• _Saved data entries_
######

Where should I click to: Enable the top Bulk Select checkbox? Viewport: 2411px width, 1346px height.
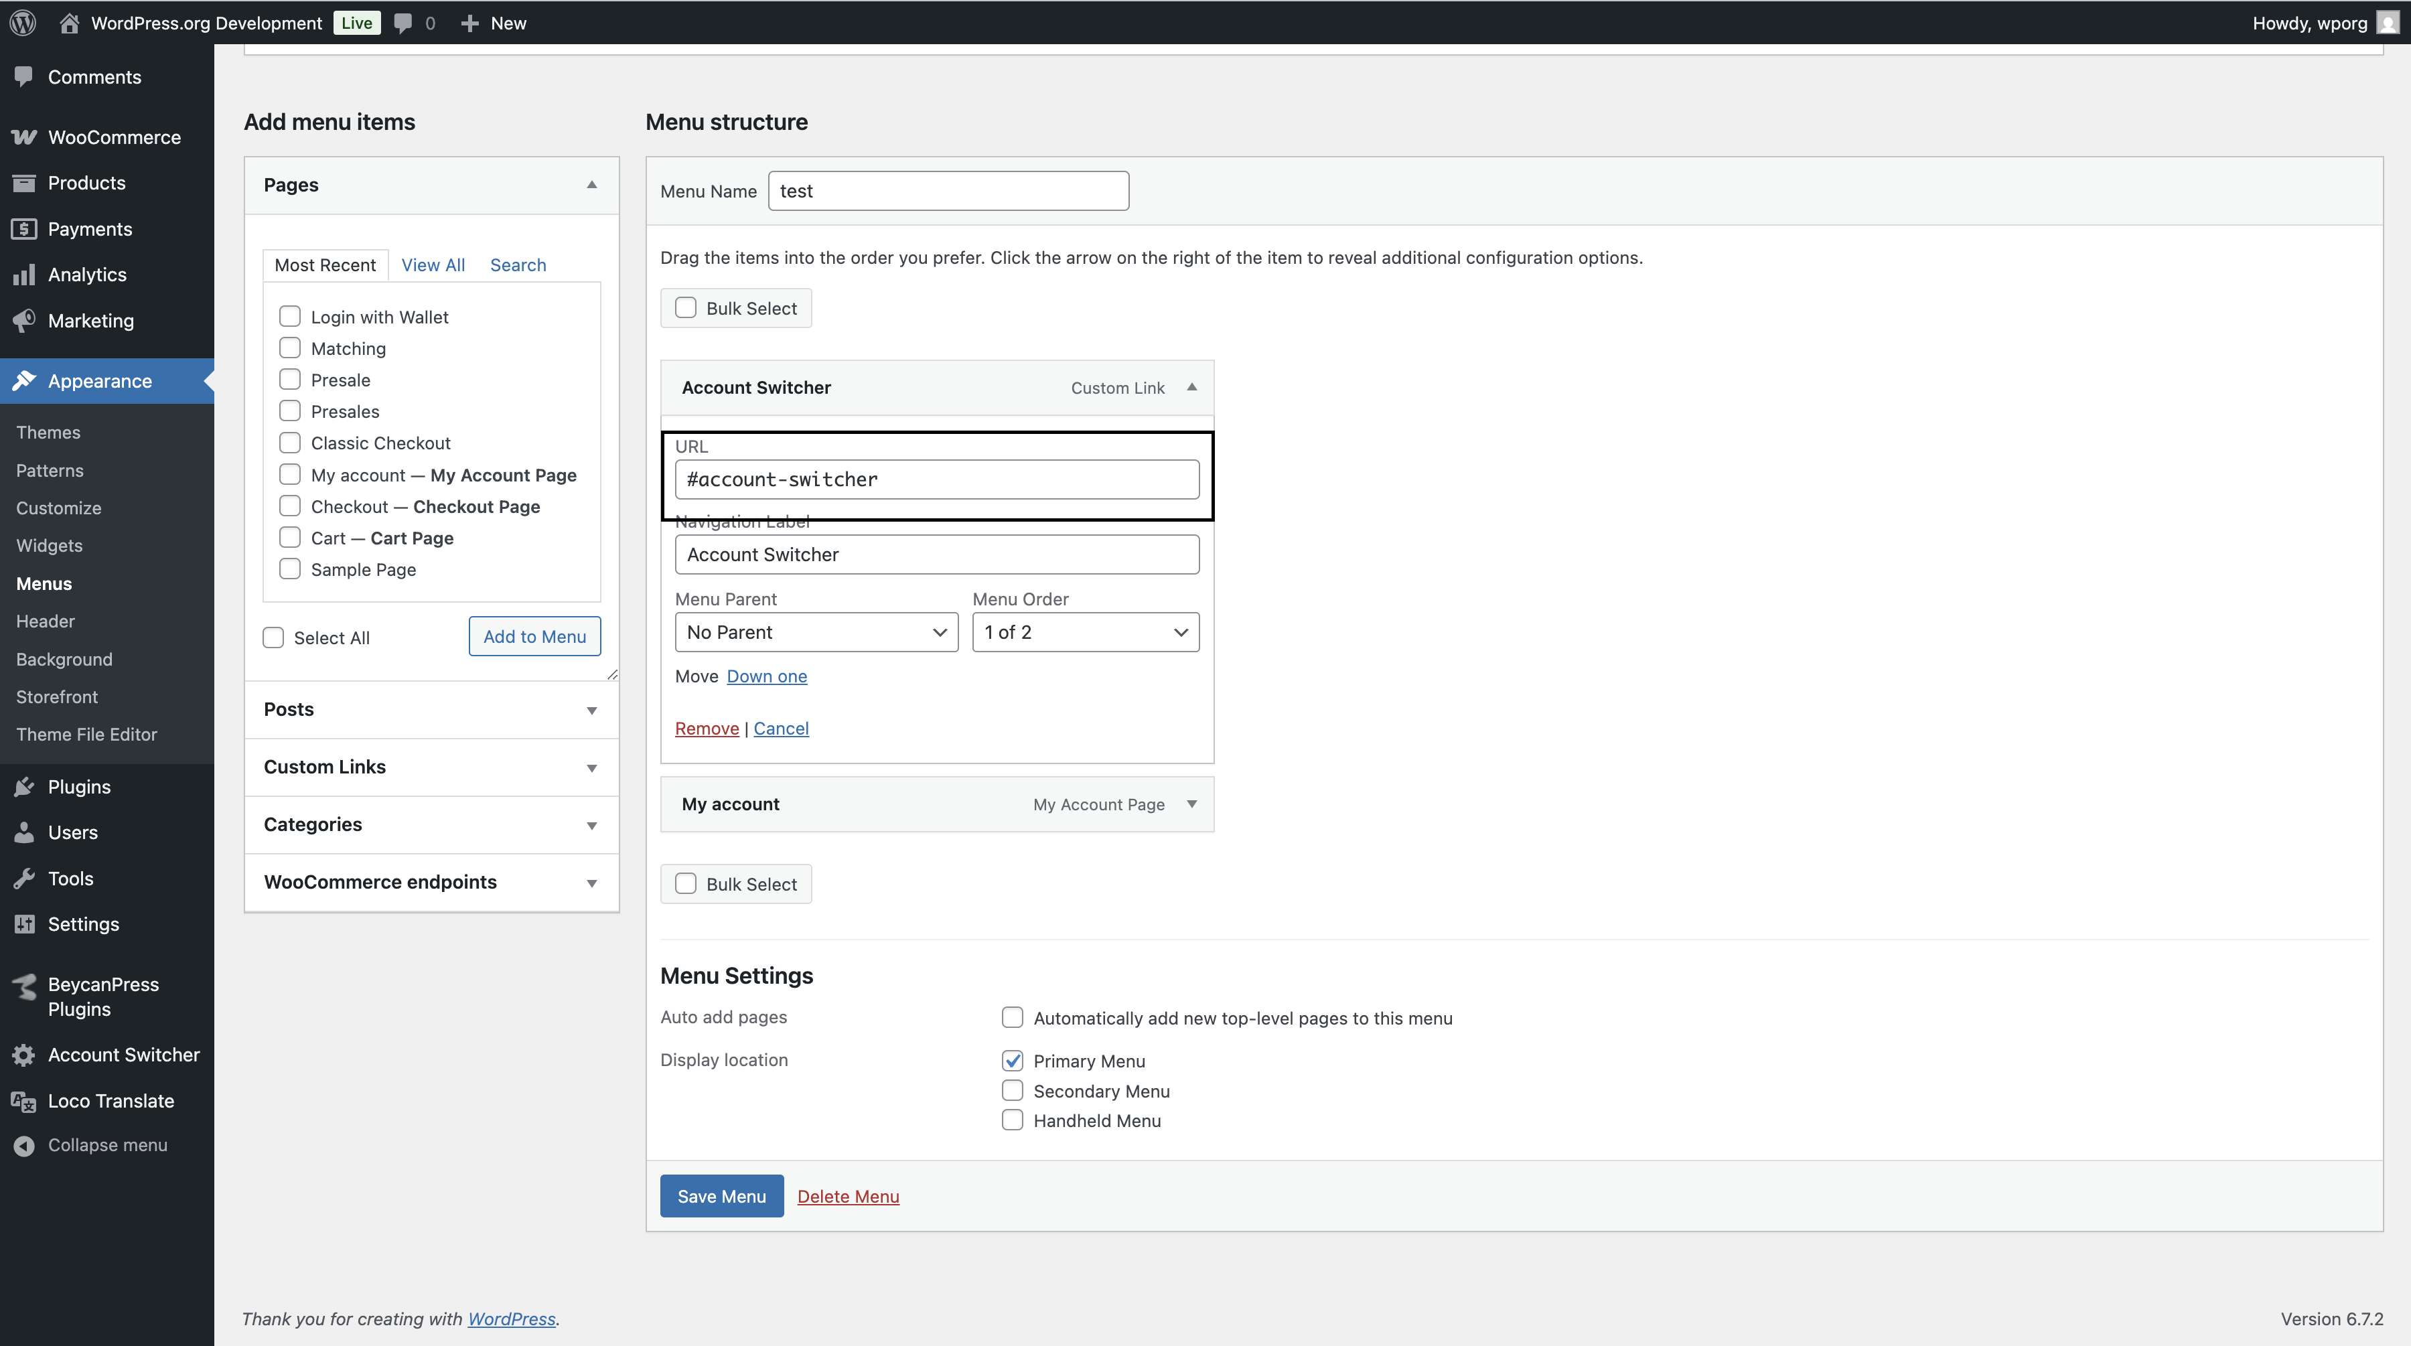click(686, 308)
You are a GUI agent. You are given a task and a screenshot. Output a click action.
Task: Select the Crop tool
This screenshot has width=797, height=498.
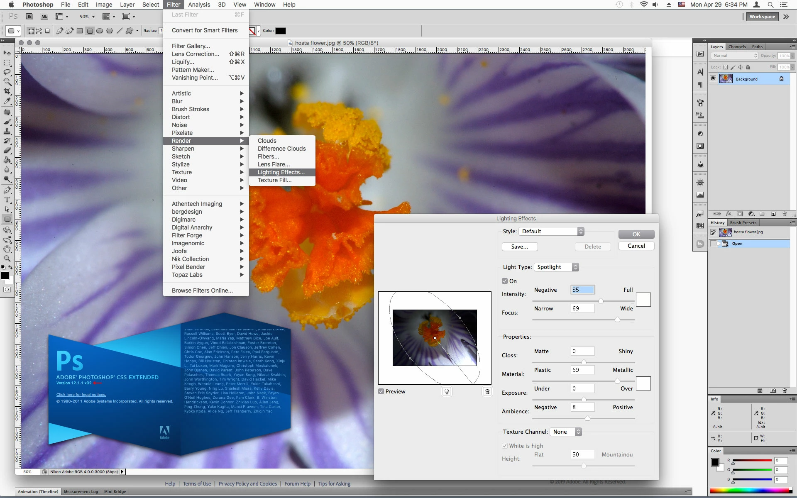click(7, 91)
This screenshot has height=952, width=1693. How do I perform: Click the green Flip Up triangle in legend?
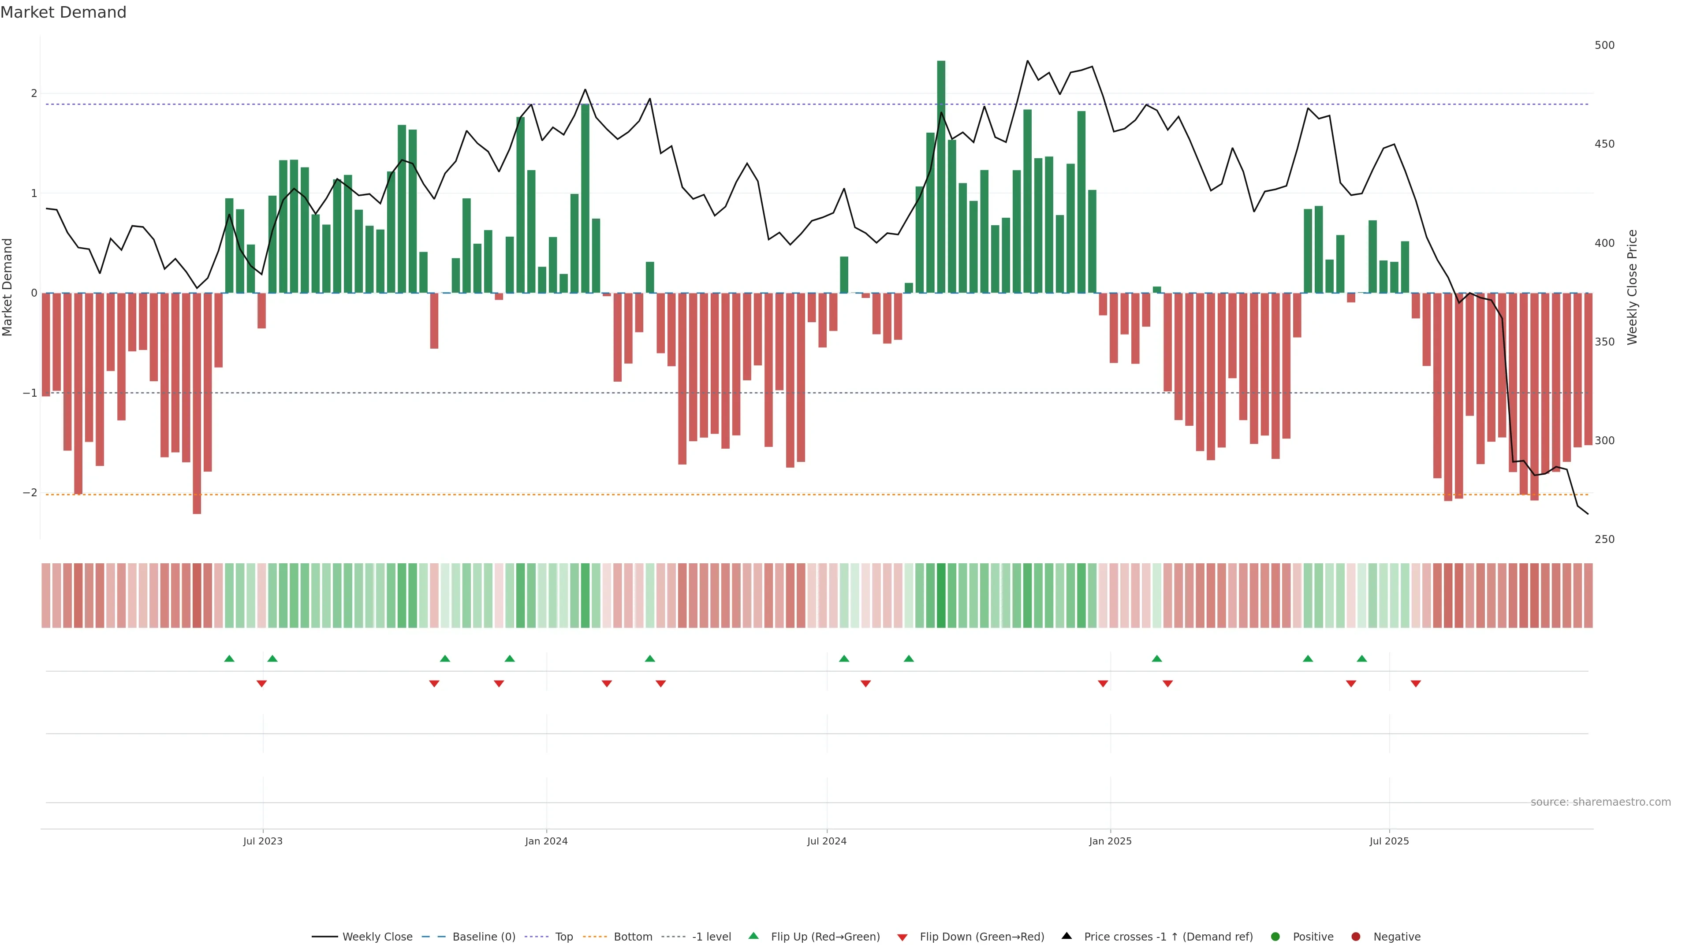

######

• _ACTION ITEM_
The range to copy runs from the line with "Task: Select the Crop tool" to the last line of the entries, both included; copy it exactly and leave out the pictures.

• _EXPECTED ANSWER_
Task: Select the Crop tool
This screenshot has width=797, height=498.
click(7, 91)
This screenshot has height=952, width=1693. How do I perform: Click the green Flip Up triangle in legend?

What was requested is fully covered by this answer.